-
Notifications
You must be signed in to change notification settings - Fork 11
New issue
Have a question about this project? Sign up for a free GitHub account to open an issue and contact its maintainers and the community.
By clicking “Sign up for GitHub”, you agree to our terms of service and privacy statement. We’ll occasionally send you account related emails.
Already on GitHub? Sign in to your account
Unicode support? #40
Comments
Hmm looks like the spec requires things to be unicode escaped?
Is one of the rules. |
Oh never mind. Didn't implement it lol:
It's a todo |
This will be a good exercise to do - define the unicode char classes in a separate file as token macros and use that to define identifiers |
Yes, I thought that much. |
https://www.unicode.org/Public/UNIDATA/UnicodeData.txt Has the definitions. Should be easy to produce private token definitions from this - at least upto FFFD. Looks like now unicode is more than 16bits :( Javacc don't support that yet. |
Initial version!
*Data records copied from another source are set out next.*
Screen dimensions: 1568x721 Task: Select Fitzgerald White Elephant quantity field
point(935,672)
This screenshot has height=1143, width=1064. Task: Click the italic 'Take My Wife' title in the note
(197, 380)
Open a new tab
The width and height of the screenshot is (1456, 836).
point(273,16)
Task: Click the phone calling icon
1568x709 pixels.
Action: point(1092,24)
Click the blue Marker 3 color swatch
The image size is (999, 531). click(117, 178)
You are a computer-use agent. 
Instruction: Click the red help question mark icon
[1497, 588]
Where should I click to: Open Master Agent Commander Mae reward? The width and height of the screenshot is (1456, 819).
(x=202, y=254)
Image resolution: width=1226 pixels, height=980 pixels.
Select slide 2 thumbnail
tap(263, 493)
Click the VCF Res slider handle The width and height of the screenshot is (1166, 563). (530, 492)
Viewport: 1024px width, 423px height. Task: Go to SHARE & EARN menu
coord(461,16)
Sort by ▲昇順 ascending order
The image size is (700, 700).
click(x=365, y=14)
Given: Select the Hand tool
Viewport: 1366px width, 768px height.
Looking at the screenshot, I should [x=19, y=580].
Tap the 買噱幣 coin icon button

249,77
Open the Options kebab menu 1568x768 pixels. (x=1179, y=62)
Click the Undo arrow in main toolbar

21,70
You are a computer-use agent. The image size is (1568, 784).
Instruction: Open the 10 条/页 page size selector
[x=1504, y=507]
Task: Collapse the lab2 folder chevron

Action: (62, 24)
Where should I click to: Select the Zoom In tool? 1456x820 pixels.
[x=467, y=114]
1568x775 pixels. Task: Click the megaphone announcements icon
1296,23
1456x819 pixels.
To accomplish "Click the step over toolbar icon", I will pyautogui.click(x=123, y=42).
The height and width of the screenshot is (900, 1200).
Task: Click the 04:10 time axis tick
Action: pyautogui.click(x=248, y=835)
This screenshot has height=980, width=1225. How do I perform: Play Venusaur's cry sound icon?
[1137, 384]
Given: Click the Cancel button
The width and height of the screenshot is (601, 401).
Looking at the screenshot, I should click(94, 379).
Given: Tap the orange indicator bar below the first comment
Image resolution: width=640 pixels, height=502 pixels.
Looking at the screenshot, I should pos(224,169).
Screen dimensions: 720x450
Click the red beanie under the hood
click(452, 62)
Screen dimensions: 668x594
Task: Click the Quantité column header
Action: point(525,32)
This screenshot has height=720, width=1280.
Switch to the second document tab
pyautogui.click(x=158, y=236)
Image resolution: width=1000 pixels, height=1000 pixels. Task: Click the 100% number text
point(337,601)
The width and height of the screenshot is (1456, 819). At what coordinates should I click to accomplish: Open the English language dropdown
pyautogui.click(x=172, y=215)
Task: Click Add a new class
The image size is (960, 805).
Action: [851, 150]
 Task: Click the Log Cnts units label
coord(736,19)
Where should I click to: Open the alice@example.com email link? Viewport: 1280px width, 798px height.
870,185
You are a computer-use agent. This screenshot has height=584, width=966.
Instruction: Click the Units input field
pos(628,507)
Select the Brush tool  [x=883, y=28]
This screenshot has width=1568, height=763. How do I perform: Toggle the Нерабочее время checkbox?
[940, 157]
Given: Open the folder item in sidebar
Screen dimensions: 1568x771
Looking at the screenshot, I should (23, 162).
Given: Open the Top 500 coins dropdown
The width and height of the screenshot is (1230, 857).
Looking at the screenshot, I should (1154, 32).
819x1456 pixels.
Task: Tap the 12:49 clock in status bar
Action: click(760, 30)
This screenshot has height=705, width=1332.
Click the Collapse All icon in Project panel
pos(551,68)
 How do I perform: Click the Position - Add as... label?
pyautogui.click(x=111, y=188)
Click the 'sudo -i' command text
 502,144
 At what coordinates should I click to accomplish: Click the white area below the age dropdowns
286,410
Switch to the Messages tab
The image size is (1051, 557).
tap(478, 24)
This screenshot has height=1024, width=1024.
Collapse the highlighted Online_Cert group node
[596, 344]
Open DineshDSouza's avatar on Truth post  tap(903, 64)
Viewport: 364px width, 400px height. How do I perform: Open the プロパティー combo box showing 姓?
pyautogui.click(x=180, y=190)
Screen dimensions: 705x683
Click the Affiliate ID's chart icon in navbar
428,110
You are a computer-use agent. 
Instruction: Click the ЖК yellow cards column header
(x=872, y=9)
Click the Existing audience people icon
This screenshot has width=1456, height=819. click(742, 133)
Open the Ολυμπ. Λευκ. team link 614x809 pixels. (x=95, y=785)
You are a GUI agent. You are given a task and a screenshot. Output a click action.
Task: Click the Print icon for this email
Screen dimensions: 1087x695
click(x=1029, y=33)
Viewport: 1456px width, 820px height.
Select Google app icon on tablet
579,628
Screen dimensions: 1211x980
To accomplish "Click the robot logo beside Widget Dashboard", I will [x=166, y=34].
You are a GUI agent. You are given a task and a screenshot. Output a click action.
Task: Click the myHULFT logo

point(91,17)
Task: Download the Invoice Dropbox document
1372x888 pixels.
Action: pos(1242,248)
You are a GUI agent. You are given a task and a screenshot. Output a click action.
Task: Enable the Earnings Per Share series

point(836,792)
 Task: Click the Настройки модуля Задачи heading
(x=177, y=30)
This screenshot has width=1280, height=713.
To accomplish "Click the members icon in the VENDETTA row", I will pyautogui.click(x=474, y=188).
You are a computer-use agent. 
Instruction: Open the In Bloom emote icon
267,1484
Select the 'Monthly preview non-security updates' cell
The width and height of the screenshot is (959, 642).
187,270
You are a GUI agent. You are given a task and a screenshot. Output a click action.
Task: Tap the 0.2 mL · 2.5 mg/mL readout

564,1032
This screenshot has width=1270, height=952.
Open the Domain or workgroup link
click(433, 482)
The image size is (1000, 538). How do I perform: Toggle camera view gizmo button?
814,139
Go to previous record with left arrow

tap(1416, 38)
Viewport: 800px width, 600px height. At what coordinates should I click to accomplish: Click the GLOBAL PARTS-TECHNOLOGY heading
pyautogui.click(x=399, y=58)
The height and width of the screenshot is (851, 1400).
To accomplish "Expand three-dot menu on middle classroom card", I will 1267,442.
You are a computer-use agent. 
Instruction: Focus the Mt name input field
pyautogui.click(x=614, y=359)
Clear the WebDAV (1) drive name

Also added test in my mother tongue (Telugu) lol: "SELECT 1 ఒకట;" |
I must confess that I am not able to differentiate between Thai, Khmer, Lao and Telugo. |
It's Telugu - spoken in the south east state of Andhra Pradesh in India which is where I'm from originally (though now I'm basically a native Californian - after 30 years lol) |
Thats a lot of Tokens!
|
Hmm where did you get that from? See my PR - I just massaged the UnicodeData.txt file (attached above) and produced char sets and ranges - exactly as defined in that unicode data file. They are not tokens. They are explicitly listed out along with comment so we know if there is a problem, we can check easily. Look at unicode-identifiers.txt file in my PR |
Like I mentioned earlier, for this project I want to make spec compliance and easy verification of the spec is what I'm going for. |
I did that and I found that every single Character is defined one by one (unless I am completely lost again). Of course it is correct and pure, but you can achieve the same by defining ranges (instead of token by token). |
It's not that big - only 22k. Also they are character lists why are you displaying char lists as tokens there are only 6 local tokens - like Ll, Lu, Lo etc. So the tool processing this grammar should do a better job lol. Or we can strip out the comments if grammar loading is a problem. |
No that could be bug prone. But if you want to do that, write a preprocessor that takes this file and compacts into ranges before the concatenation.
|
The TEXT file is 1.5 MB and without mangling it will end like that in the Grammar (where it will be translated into 1 single token of course. My use of the term Although I don't understand why we don't want to provide ranges as per Unicode Page -- but that's rather a matter of taste and not debatable. |
This one: https://jrgraphix.net/r/Unicode/ |
There is no easy way to find the ranges in general. But it should be easy to do in your document ganerator! When there are charlists, you compact them for display purposes. |
That's not enough. You need Lu, Li etc as defined for each of those separate languages in the Unicode data txt file I attached. Also this is not the official spec so can't use that lol. |
Some ranges are commented out already?
Certainly Mr. Erdogan won't be too happy about that, but I would like to understand the idea behind please. |
Unfortunately JavaCC cannot handle more than 2 byte characters :( > 0xffff (or "\uffff") won't work. |
Ok, I get that. Although, for me this is not the hill to die upon. |
This new unicode spec is relatively new and I don;t think anyone supports it yet properly (not sure if Java even supports it - haven't checked). If/when Java supports it, we can extend JavaCC to do that as well.
👍🏾 |
Yes, lets turn that into a selling point: "The only OSMANYA supporting SQL Parser in the world!". :-D |
Somewhat related - the spec does not allow digits/numbers from other languages!
|
In my opinion, this makes a kind of sense since the Database would need to calculate with the Numbers eventually. |
In case anyone else may want to use it. ./unicode.sh Downloads/unicode-identifiers.txt I kept it verbose for debugging purpose. We can remove the noise when verified. Edit: image working on a parser and not knowing how large |
Checkout the PR again - I added an awk script (lol) to fix up the char ranges. We should add a test that it actually captures all the unicode chars in all the ranges properly. Now we have < 500 ranges. |
Good Morning, thank you for investing into this. Unfortunately your script are@archlinux ~/D/s/p/p/grammar (unicode-support)> ./prepare-javacc-grammar.sh awk: ./compact_char_sets.awk:3: warning: regexp escape sequence `\"' is not a known regexp operator awk: ./compact_char_sets.awk:16: (FILENAME=- FNR=4) warning: regexp escape sequence `\u' is not a known regexp operator
I have compared the output and we achieve more or less the same. Main difference is the segregation into Unicode Categories. With categories, more ranges. Without ranges, more compact output. Although my AWK skills are extremely poor, I have 3 comments: Confirmed, when I found the generated file. All good.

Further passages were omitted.